▶ Dataset entries:
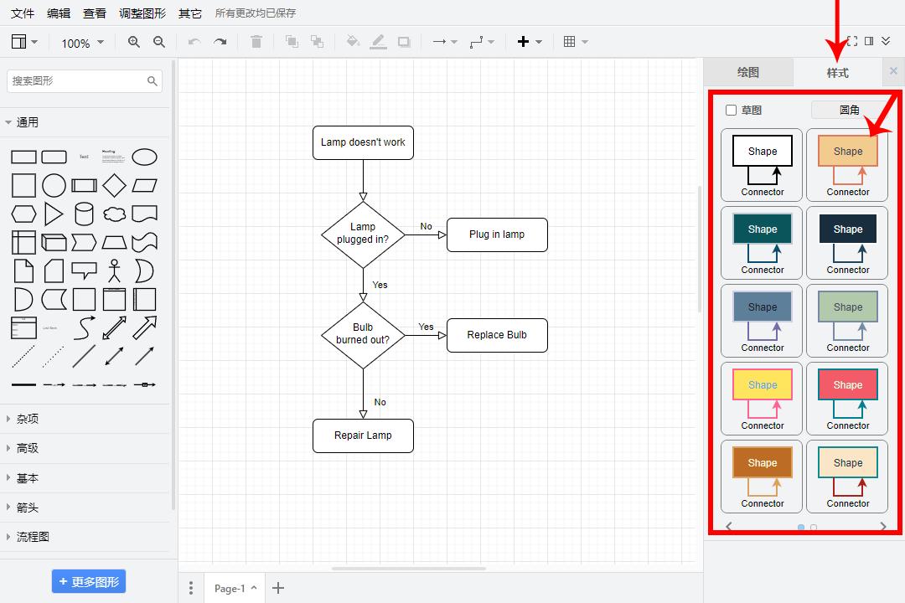Select the ellipse shape in the shape library
The width and height of the screenshot is (905, 603).
coord(144,157)

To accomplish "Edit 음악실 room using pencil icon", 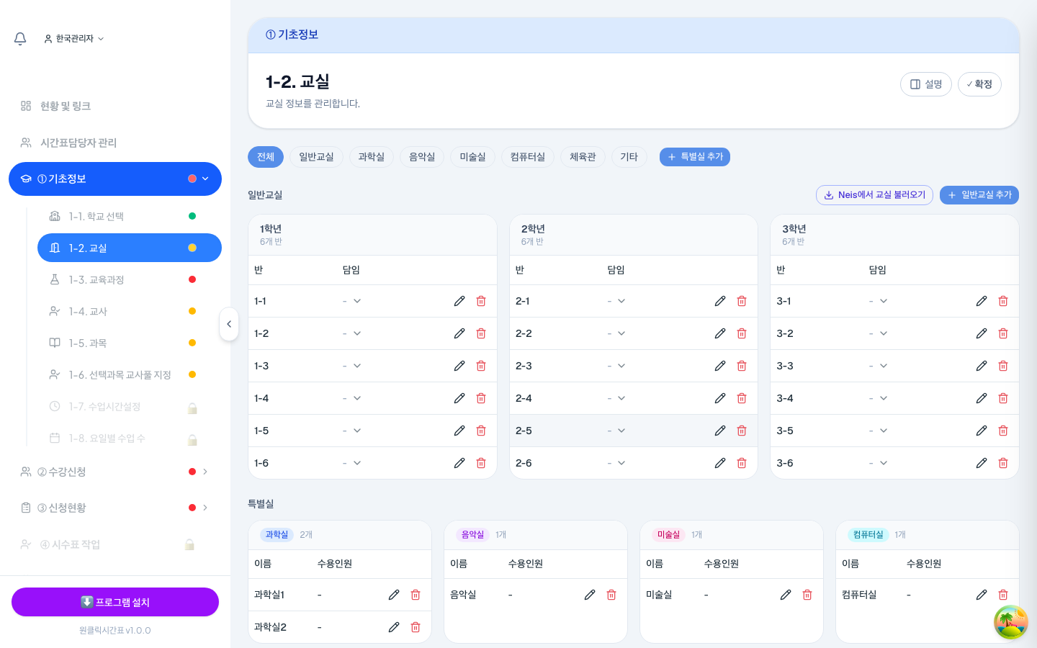I will (590, 595).
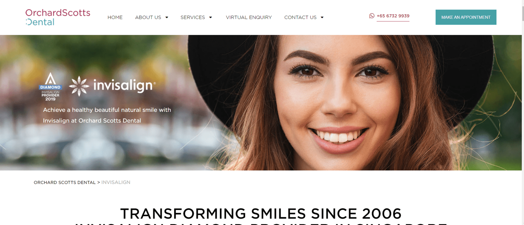524x225 pixels.
Task: Expand the About Us dropdown arrow
Action: [167, 17]
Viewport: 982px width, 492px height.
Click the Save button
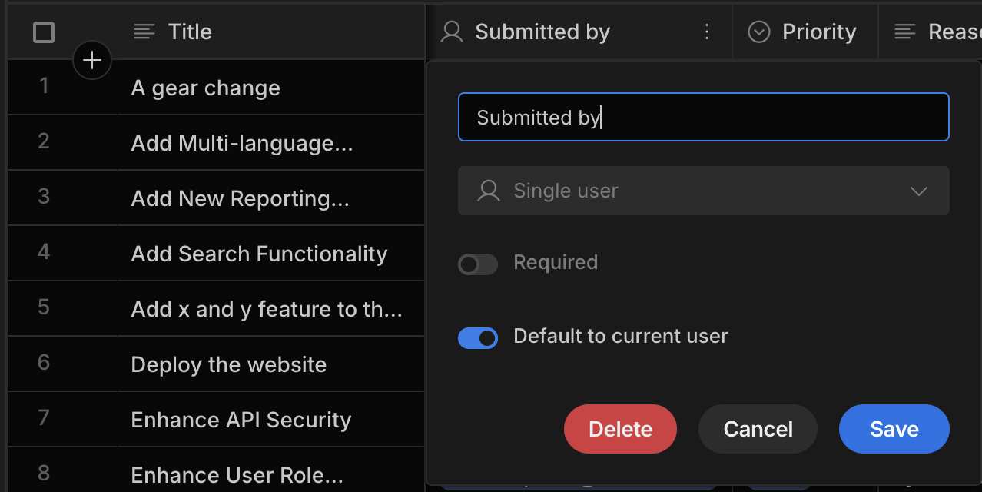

▶ Directions: Would you retype the lines from the line containing "Viewport: 982px width, 492px height." to the final line of the entries above, exactly as given and without pictures?

▶ Written solution:
Viewport: 982px width, 492px height.
Click the Save button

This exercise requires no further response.